### Отрывок текста
А реку Ворысколу сами же историки считают за Ворсклу, приток Днепра, там, где Полтава. Значит, «Татарская земля» расположена в Полтавской губернии, много западнее воображаемого Заволжья.
«Царь, услышав о приходе князя Витовта, еще раз послал к нему послов с последней речью: «Зачем ты пришел с нами биться и не выдал нашего беглого царя? Мы не заняли твоей земли, ни городов, ни сел. Всем нам один бог и правда». Но Витовт не отступил: «Сошлись обе рати, и была великая сеча, какой не бывало с татаровами у литовской земли, и за грехи случилось тут горе великое литовским детям. В бою убили великого князя Андрея Ольгердовича и всех князей именитых семьдесят четыре, а воевод из Литвы пало костьми такое множество, что только один бог знает. Причем один раз одержит верх тот над этим, а другой раз этот над тем.

### Выдержки из данных
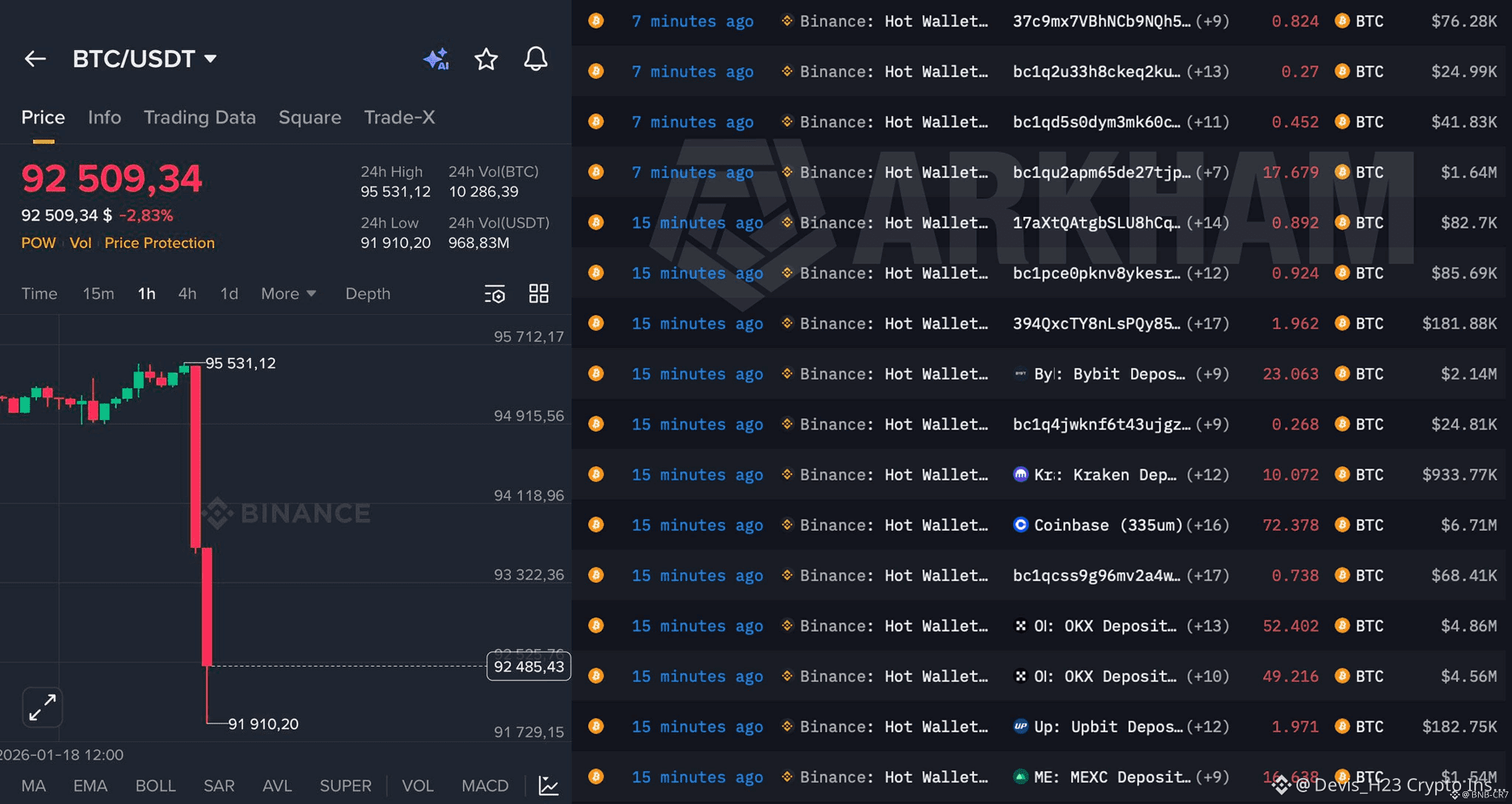Enable the VOL indicator

[x=419, y=786]
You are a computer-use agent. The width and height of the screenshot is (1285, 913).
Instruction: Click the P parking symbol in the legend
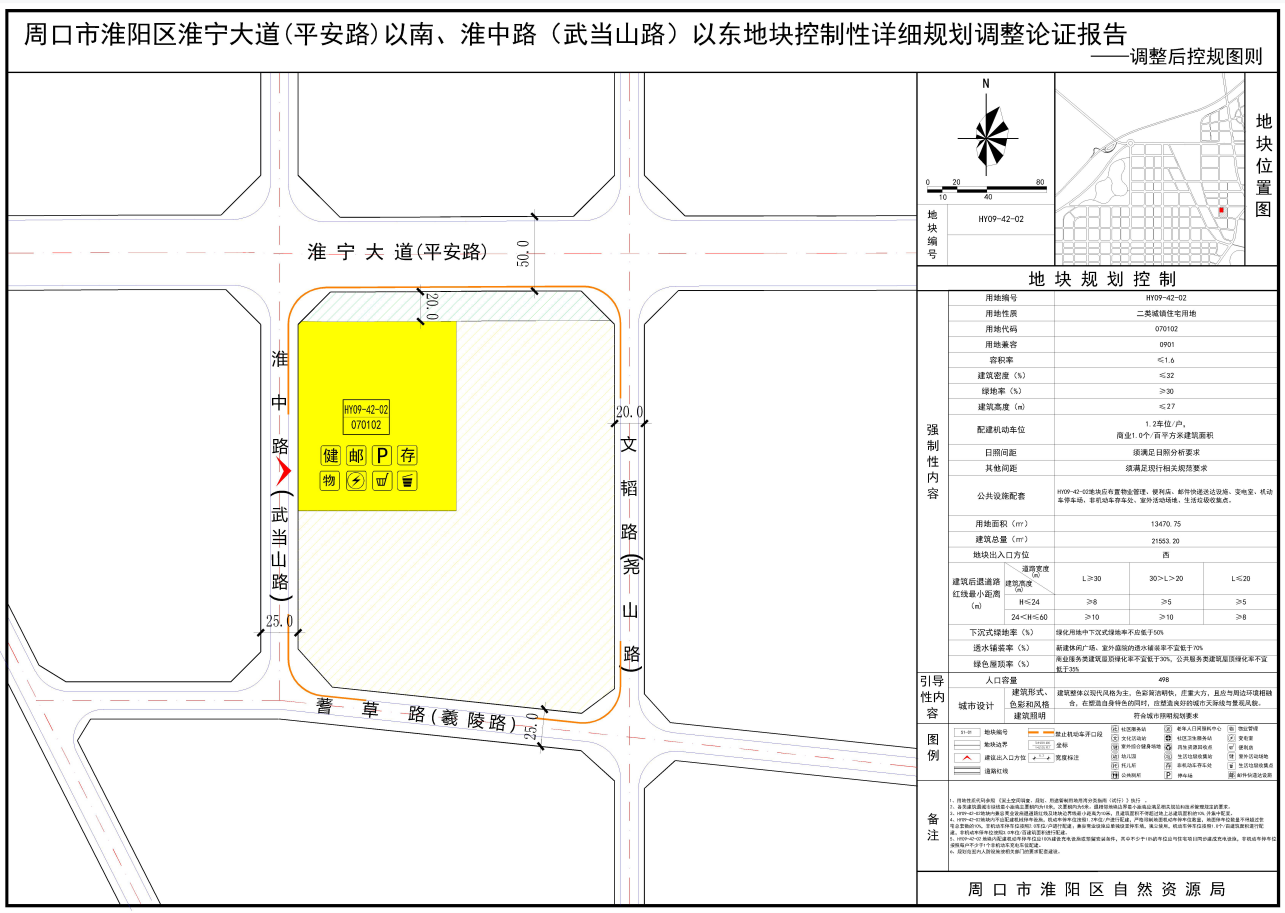click(x=1168, y=775)
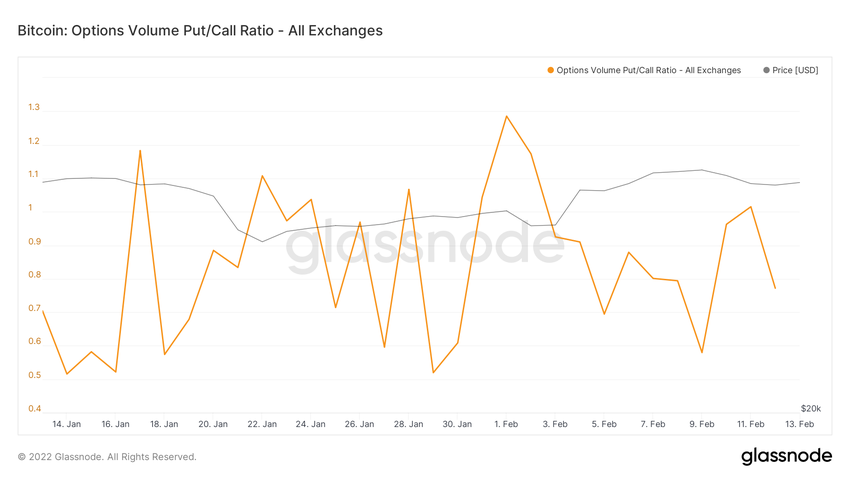Click the 1 y-axis value

coord(30,209)
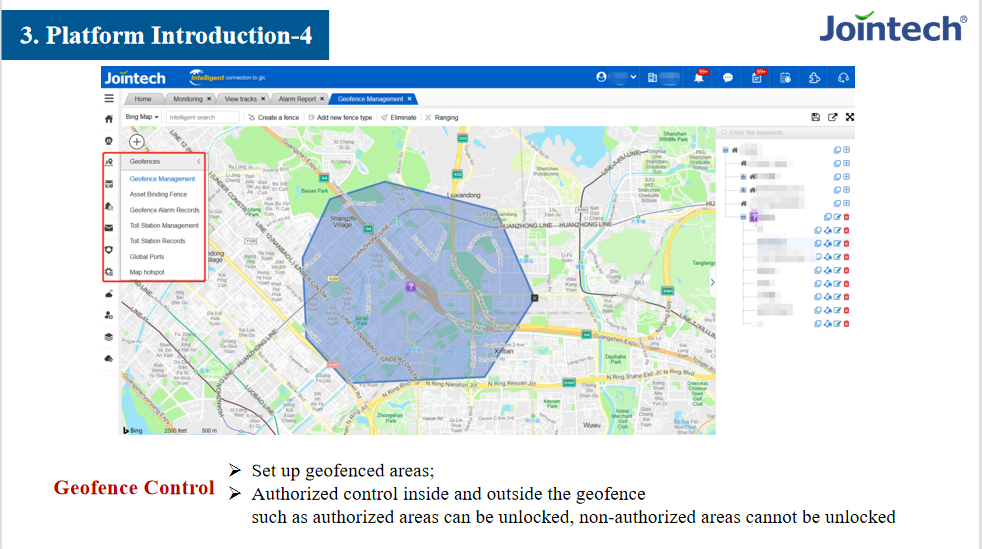Click the notification bell icon
This screenshot has height=549, width=982.
699,78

### Задания
1. Переведите на английский язык предложение из отрывка о походе Витовта: «Значит, «Татарская земля» расположена в Полтавской губернии, много западнее воображаемого Заволжья».
2. Продолжите отрывок о походе Витовта, начав сразу после его последнего предложения.

### Ответы к заданиям
1. So the "Tatar land" lies in Poltava Governorate, far to the west of the imagined Trans-Volga region.

2.
Дела племен Дештских стали ухудшаться и расстраиваться и, вследствие малочисленности убежищ и крепостей, подверглись разъединению и розни, тем более что на них нападали два льва и налегали две беды. Большая толпа их ушла с Тимуром, которому она стала подвластной и у которого находилась в плену. От них отделилась часть, которая не поддается ни счету, ни счислению и не может быть определена ни палатой, ни списком; она ушла к Румийцам и к Русским, по своей злополучной участи и превратной судьбе очутилась между христианами многобожниками и мусульманами пленниками… (Явное указание, что Тохтамыш не был ни мусульманином, ни христианином «многобожником», как названы здесь русские – «неправильные», с точки зрения католиков, христиане. – Авт.) По этим причинам обитатели Дешта, жившие ранее в довольстве, дошли до оскудения и разорения, до разъединения и безлюдства, до нищеты и совершенного извращения.
… Они дошли до того, что если бы кто поехал теперь по Дешту без вожака и руководителя, то вследствие опустошения непременно погиб бы при переездах. Летом ветры сдувают там пески и скрывают дорогу путнику, а зимою снег покрывает страну, так что вся земля Дешта пустынна и жилища его безлюдны, привалы и водопои покинуты, а пути его, по всему вероятию, губительны и недоступны».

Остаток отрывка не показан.